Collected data

——————————

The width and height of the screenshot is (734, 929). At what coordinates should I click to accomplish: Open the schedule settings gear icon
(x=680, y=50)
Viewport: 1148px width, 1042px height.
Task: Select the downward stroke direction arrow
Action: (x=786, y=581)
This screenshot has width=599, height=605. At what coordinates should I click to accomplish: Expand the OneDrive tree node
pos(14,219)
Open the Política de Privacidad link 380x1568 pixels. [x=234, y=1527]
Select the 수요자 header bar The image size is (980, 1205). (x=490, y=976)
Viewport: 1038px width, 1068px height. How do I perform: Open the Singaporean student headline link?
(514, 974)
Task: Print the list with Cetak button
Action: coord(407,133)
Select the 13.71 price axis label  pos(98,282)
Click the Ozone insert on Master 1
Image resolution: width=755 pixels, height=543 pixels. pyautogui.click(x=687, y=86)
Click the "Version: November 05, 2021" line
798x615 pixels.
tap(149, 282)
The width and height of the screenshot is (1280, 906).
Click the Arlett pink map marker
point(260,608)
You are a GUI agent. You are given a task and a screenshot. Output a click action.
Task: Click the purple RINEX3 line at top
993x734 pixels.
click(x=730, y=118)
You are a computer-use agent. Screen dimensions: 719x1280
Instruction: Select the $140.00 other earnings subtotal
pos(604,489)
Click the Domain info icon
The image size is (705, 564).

——————————

Nothing but the lines from the one containing "Click the Ozone insert on Master 1" to the end of the entries belongs in the answer, and each must match exactly.

* [Task output]
Click the Ozone insert on Master 1
Image resolution: width=755 pixels, height=543 pixels. pyautogui.click(x=687, y=86)
Click the "Version: November 05, 2021" line
798x615 pixels.
tap(149, 282)
The width and height of the screenshot is (1280, 906).
Click the Arlett pink map marker
point(260,608)
You are a GUI agent. You are given a task and a screenshot. Output a click action.
Task: Click the purple RINEX3 line at top
993x734 pixels.
click(x=730, y=118)
You are a computer-use agent. Screen dimensions: 719x1280
Instruction: Select the $140.00 other earnings subtotal
pos(604,489)
Click the Domain info icon
The image size is (705, 564).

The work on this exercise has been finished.